Topology of epitope-tagged F13L protein, a major membrane component of extracellular vaccinia virions.

The protein encoded by the vaccinia virus F13L open reading frame is required for the wrapping of intracellular mature virions by cisternae derived from trans-Golgi or endosomal membranes and is an abundant, palmitylated component of the outer membrane of extracellular virions. To study the topology of the F13L protein, we constructed recombinant vaccinia viruses and plasmids that express the F13L protein with an N- or C-terminal HA epitope tag. The recombinant viruses formed normal-size plaques and the tagged proteins were incorporated into the two outer membranes of intracellular enveloped virions (IEV), indicating that the epitope-tagged proteins were functional. By selective permeabilization of the plasma membrane of infected or transfected cells, we demonstrated that the N- and C-termini of the F13L proteins in the outer IEV membrane, as well as cellular membranes, were oriented toward the cytoplasm.

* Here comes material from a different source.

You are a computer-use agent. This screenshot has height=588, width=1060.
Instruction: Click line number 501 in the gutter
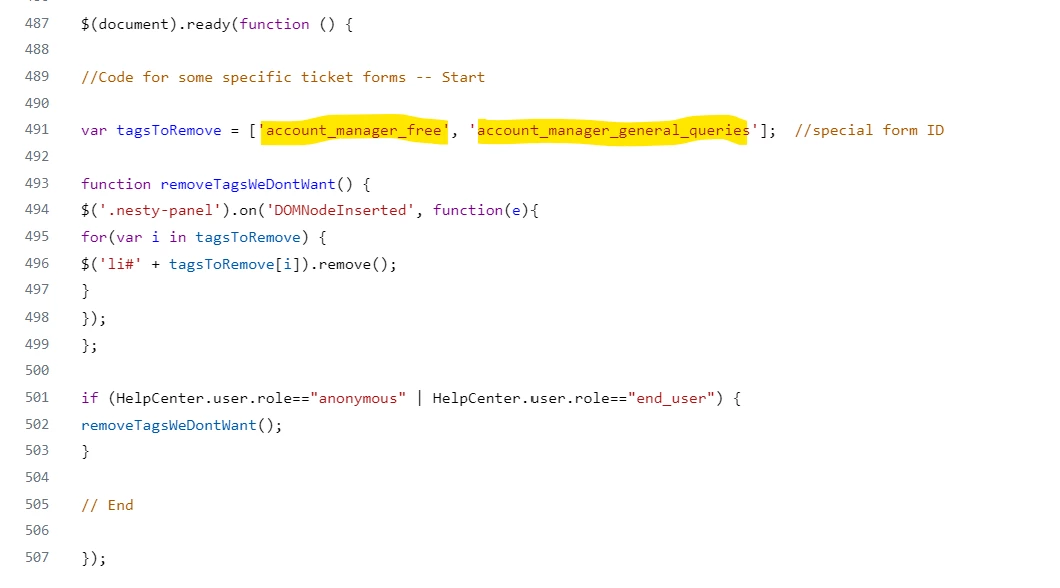pyautogui.click(x=37, y=397)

After fusion of the outer viral membrane with the plasma membrane, externalized virions retain the inner of the two IEV membranes. The N- and C-termini of the F13L protein were exposed on the inner surface of this extracellular viral membrane, consistent with the accepted model of biogenesis of the IEV membrane by a wrapping process. Using a coupled in vitro transcription and translation system modified by the addition of microsomes, we determined that the F13L protein associated posttranslationally with membranes. The N- and C-termini were susceptible to protease digestion and the protein could be extracted with sodium carbonate, consistent with a peripheral mode of association.